Saturday, December 11, 2010

"I Have To Admit, It's Getting Better..."

Introducing Ayuen Panchol, the baby-faced 6'5" Sudanese journalist-slash-rapper a.k.a. "T.S." from the group "Holy Crooks" and who is now my new best friend, and who COMPLETELY hooked me up with an elaborate collection of classic and new hip-hop music: De La Soul, A Tribe Called Quest, Common, The Beatnuts, Pharcyde. It's mind boggling how much edgy, super cool music this kid has.

As a result, I am happy again. My week in Juba, GOSS has completely recharged my batteries and realigned my worldview. The Sudanese reporters I've worked with are positive, enthusiastic, smart, professional, serious--it makes last week feel like a blip on the radar screen. I WANT to stay in touch with these reporters. I WANT to hear their stories and track their progress. I WANT to know what they experience during the historic election that's coming up next month. Mostly because I want to be sure they'll be okay if any there's any trouble.

And....I WANT to come back to Juba.

Two months ago, you couldn't have paid me a thousand dollars to believe I would ever feel that way. Or that I would agree to go clubbing with a baby-faced 6'5" Sudanese journalist-slash-rapper in a group called "Holy Crooks" next time he comes to Nairobi. But you always have to stay open to the possibilities....

Wednesday, December 8, 2010

"...Or Has Time Re-written Every Line???"

I prefer to remember the happy moments from last week's reporting workshop in Kilifi.

This is about it. But it was a good one, for sure.

Tuesday, December 7, 2010

To Coin a Phrase....

These are the earrings I plan to wear during my one-week stay in Juba, GOSS (Government of South Sudan). They are Irish Coins, circa 1961. I bought them at Eastern Market in Washington, DC probably about a decade ago, and I have lost and misplaced about a hundred pairs of earrings since then. But not these.

That's because, obviously, 1961 is the year I was born. It's also the year that Paul Lavery McGorrian was born. He was one of the first people I met when I started working at the St. Petersburg Times' Clearwater bureau back in June of 1986. I remember thinking that this tall, lanky, blonde, bespectacled Irish Dartmouth Grad was like a young Thurston Howell the Third, or something. He was almost a caricature of himself, all pseudo-serious and wonky. It was like he had watched every movie about journalism ever made since the dawn of cinema, and was trying to cram all the different celluloid personas into one package.

• Given entries:
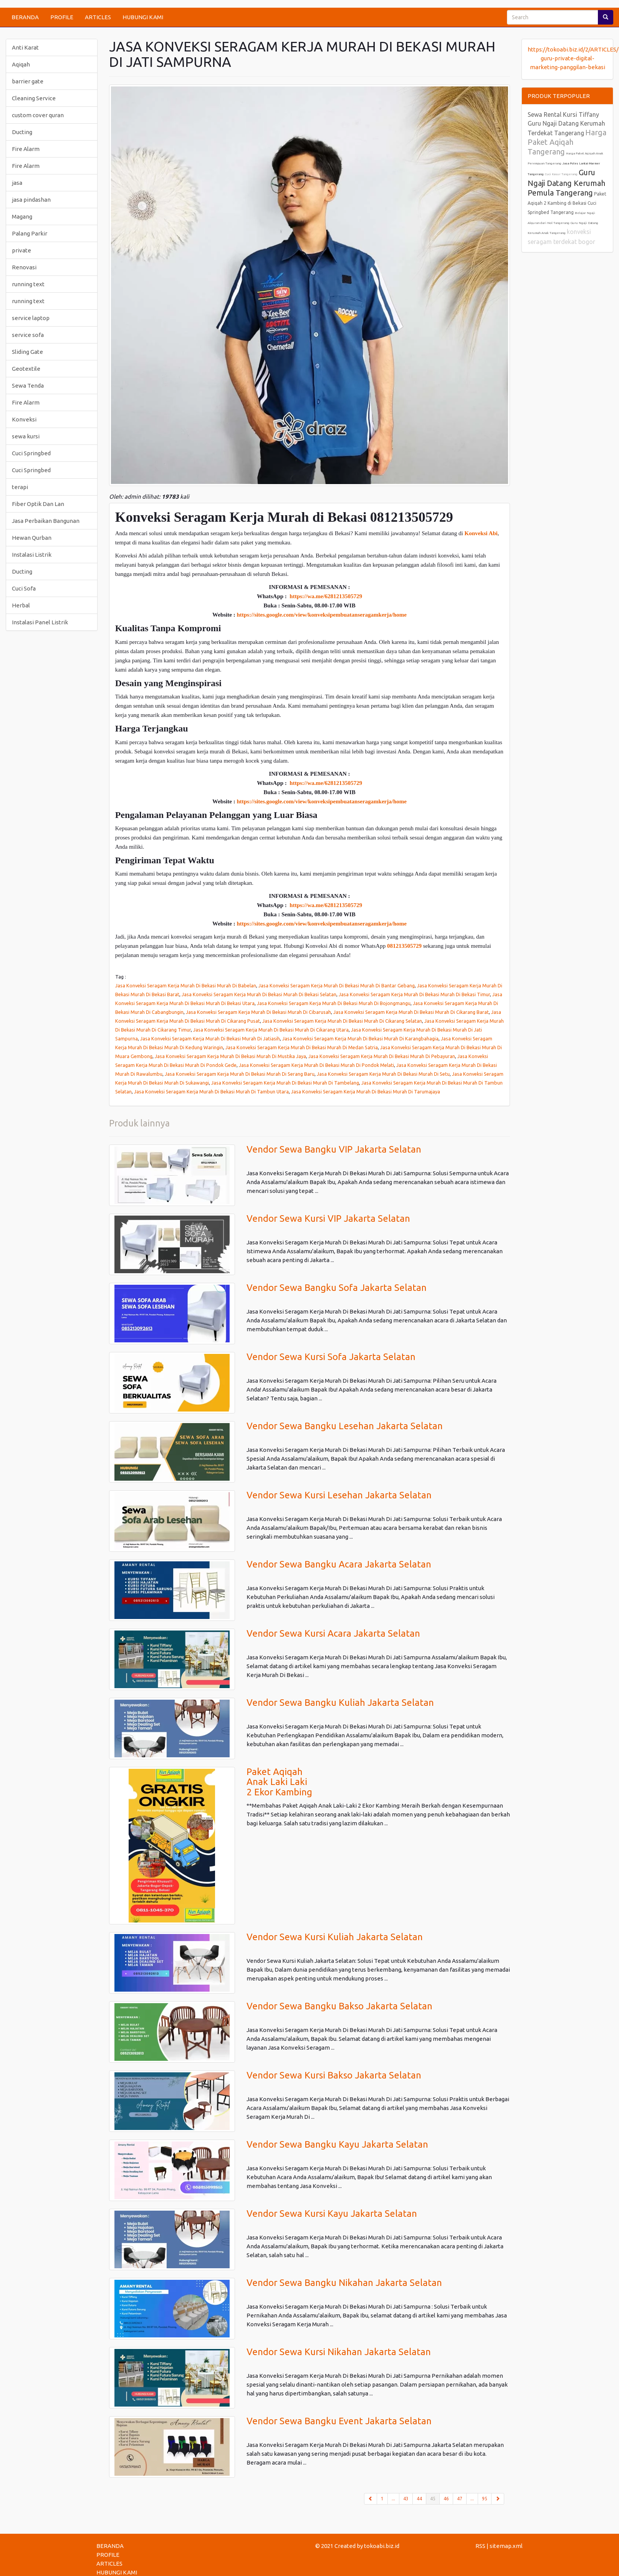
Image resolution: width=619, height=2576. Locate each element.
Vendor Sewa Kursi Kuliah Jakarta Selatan (335, 1937)
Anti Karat (25, 47)
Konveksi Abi (481, 533)
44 (419, 2498)
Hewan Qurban (31, 537)
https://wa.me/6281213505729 (326, 596)
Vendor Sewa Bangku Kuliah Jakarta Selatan (340, 1702)
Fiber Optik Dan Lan (38, 504)
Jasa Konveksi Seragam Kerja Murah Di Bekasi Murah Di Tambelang (285, 1082)
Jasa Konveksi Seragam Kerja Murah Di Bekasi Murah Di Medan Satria (301, 1047)
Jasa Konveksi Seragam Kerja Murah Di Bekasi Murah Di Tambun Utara (211, 1091)
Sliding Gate (27, 351)
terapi (20, 487)
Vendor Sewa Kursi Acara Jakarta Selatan (333, 1633)
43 (406, 2498)
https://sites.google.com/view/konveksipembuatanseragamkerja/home (321, 615)
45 (435, 2498)
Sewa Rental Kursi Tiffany (563, 114)
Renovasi (24, 267)
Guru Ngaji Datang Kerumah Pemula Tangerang (566, 182)
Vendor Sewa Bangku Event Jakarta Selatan (339, 2421)
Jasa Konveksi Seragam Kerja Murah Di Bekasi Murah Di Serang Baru (239, 1074)
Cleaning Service (34, 98)
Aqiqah (21, 64)
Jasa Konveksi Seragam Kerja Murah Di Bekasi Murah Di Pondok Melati (316, 1065)
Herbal (21, 605)
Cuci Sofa (24, 588)
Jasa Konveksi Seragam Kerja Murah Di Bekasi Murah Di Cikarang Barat (411, 1012)
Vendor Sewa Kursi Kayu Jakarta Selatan (332, 2213)
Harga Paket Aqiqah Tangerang (567, 142)
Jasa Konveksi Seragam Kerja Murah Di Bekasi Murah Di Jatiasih (210, 1038)
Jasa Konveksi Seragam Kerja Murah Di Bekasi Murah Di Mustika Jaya (230, 1056)
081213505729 (404, 946)
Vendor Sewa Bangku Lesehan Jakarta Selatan (345, 1426)
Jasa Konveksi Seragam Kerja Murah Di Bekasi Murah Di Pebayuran (381, 1056)
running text (28, 284)
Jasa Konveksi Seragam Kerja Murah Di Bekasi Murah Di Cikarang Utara (271, 1029)
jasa (17, 182)
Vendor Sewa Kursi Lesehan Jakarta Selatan (339, 1495)
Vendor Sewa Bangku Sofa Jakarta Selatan (337, 1287)
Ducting (22, 132)
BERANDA (25, 17)
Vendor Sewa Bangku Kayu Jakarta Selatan (337, 2144)
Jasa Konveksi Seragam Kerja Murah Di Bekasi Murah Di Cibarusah (258, 1012)
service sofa (28, 335)
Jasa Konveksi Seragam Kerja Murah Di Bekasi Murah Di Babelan (185, 985)
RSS (480, 2546)
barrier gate (27, 81)
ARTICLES (98, 17)
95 (484, 2498)
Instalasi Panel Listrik (40, 622)
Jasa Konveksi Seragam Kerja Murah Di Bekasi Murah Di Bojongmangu (333, 1003)
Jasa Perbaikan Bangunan (45, 521)
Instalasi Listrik (31, 554)
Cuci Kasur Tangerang (561, 174)
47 (459, 2498)
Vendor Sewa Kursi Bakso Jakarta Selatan (334, 2075)
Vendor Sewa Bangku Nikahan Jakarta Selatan (344, 2282)
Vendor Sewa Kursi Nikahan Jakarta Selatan (339, 2352)
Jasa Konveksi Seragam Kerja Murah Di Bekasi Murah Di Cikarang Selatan (342, 1020)
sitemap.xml (506, 2546)
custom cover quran (38, 115)
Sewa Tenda (28, 385)
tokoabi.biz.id (381, 2546)
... (393, 2498)
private (21, 250)
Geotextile (26, 368)
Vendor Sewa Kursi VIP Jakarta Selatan (328, 1218)
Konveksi (24, 419)
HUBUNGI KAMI (142, 17)
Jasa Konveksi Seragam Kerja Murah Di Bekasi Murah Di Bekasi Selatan (259, 994)
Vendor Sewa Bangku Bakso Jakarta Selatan (339, 2006)
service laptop (31, 318)
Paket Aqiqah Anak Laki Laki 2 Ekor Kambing (279, 1782)
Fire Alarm (26, 149)
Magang (22, 216)
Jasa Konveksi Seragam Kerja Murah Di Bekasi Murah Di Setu (383, 1074)
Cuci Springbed (31, 453)
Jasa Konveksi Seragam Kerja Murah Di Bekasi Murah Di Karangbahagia (360, 1038)
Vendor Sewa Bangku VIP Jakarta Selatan (334, 1149)
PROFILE (61, 17)
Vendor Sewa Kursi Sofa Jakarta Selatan (331, 1357)
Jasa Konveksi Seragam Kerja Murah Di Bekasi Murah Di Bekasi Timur (414, 994)
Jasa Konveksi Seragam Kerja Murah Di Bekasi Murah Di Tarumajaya (365, 1091)
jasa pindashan (31, 199)
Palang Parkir (29, 233)
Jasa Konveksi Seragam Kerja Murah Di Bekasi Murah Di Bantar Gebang (336, 985)
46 (446, 2498)
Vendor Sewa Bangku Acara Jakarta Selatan (339, 1564)
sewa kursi (26, 436)
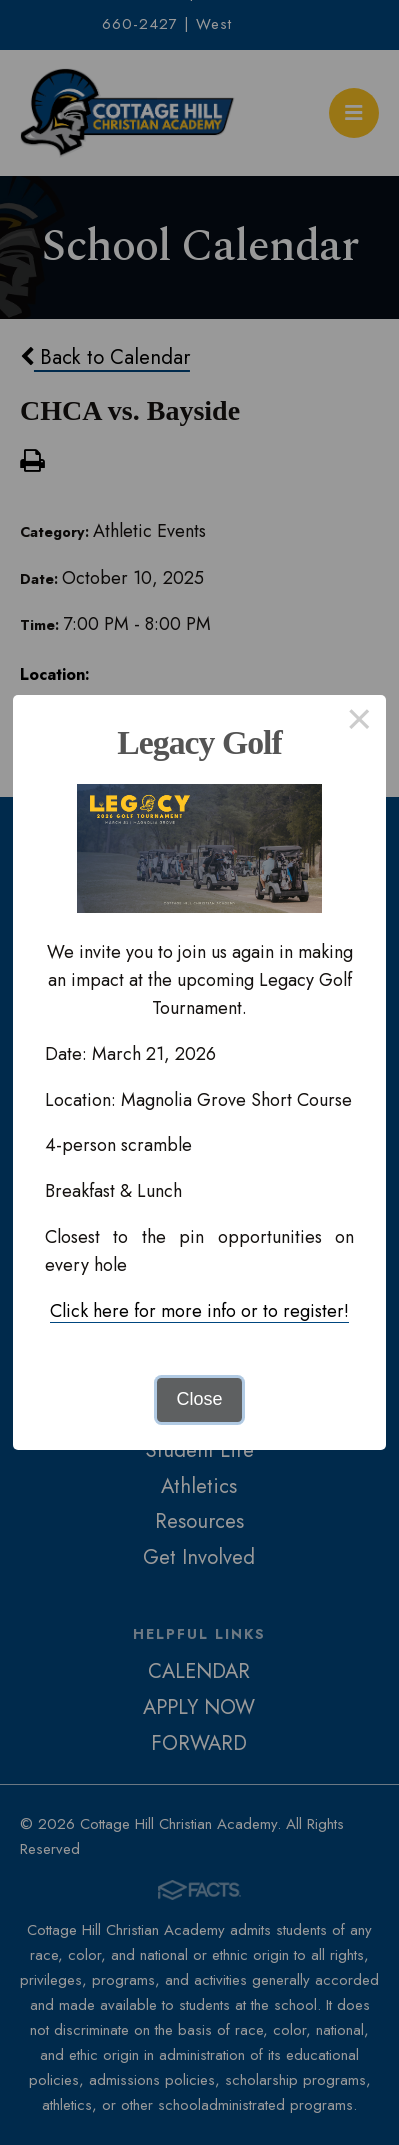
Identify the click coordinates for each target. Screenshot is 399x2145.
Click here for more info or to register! (199, 1311)
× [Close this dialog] (359, 722)
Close (199, 1399)
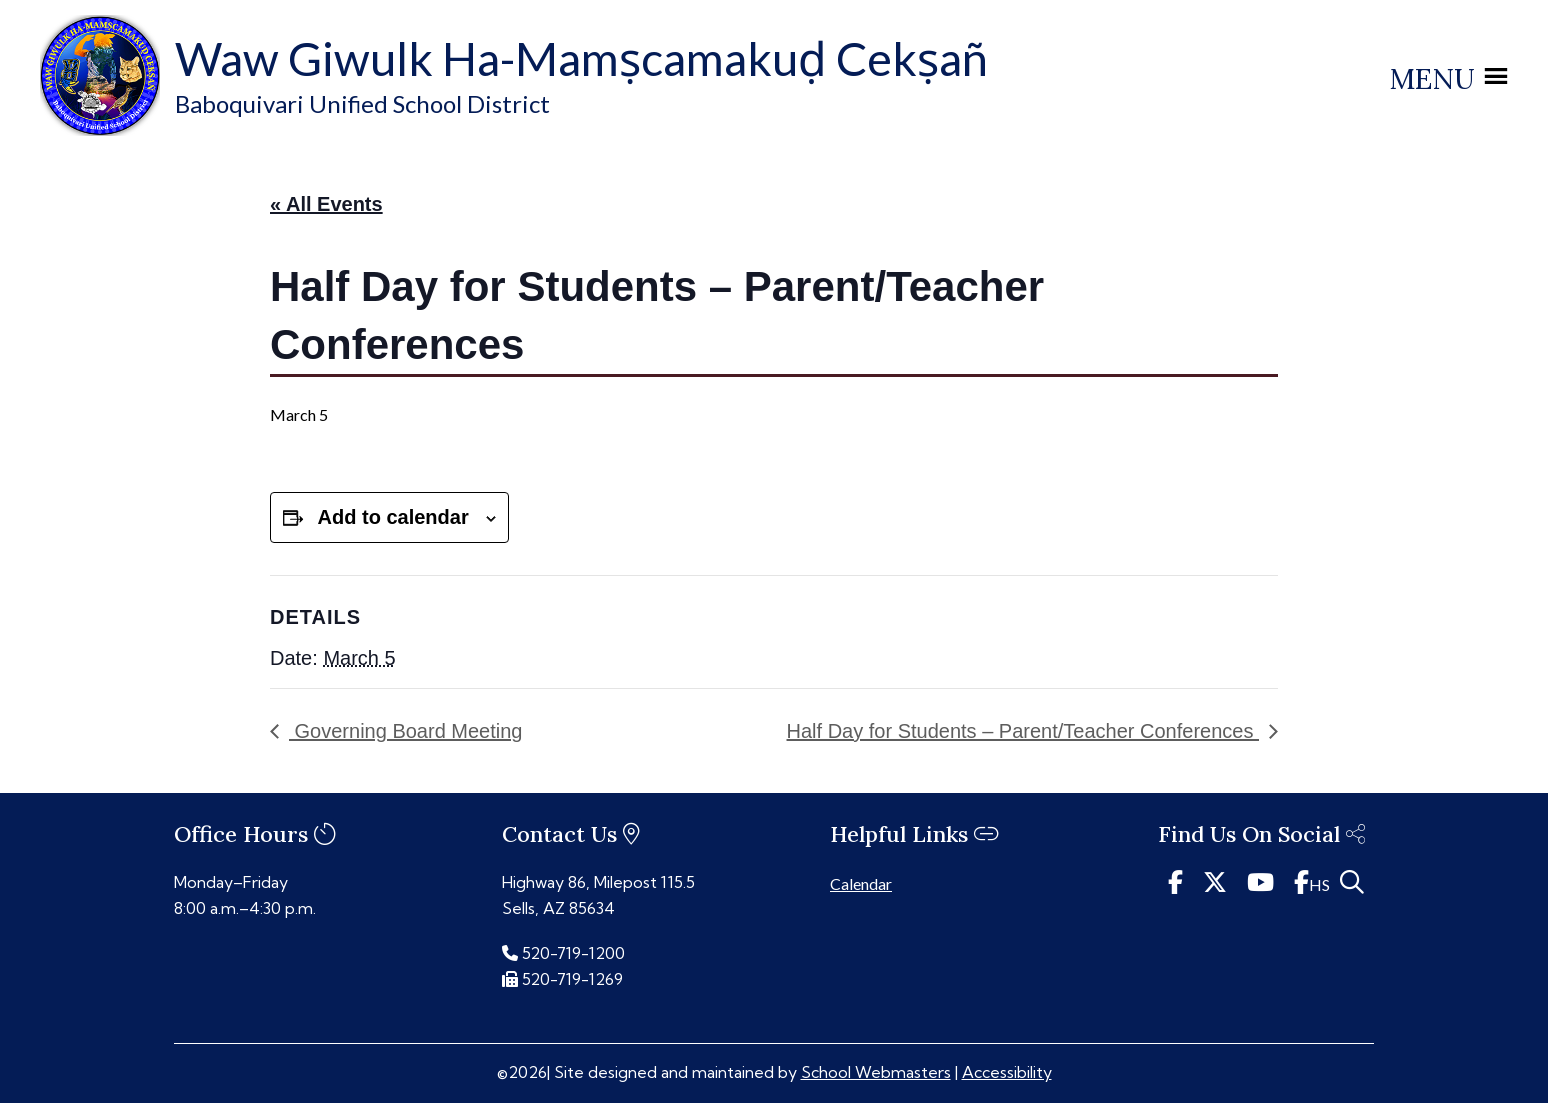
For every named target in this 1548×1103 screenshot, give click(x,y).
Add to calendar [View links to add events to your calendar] (393, 517)
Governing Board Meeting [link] (405, 731)
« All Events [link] (326, 204)
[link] (100, 129)
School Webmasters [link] (876, 1072)
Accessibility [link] (1007, 1072)
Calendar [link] (861, 883)
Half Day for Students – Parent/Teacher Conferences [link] (1023, 731)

• Goals:
a – Answer these questions about the blog posts:
(i) What is the name of the group that Ayuen Panchol raps with?
(ii) In what place was last week's reporting workshop held?
(iii) Where were the Irish coin earrings bought?
b – Set down, word for word, the stretch of the blog posts from "Two months ago, you" through "to the possibilities....".
The material isn't needed for anything here.

• Responses in order:
a –
(i) Holy Crooks
(ii) Kilifi
(iii) Eastern Market in Washington, DC

b –
Two months ago, you couldn't have paid me a thousand dollars to believe I would ever feel that way. Or that I would agree to go clubbing with a baby-faced 6'5" Sudanese journalist-slash-rapper in a group called "Holy Crooks" next time he comes to Nairobi. But you always have to stay open to the possibilities....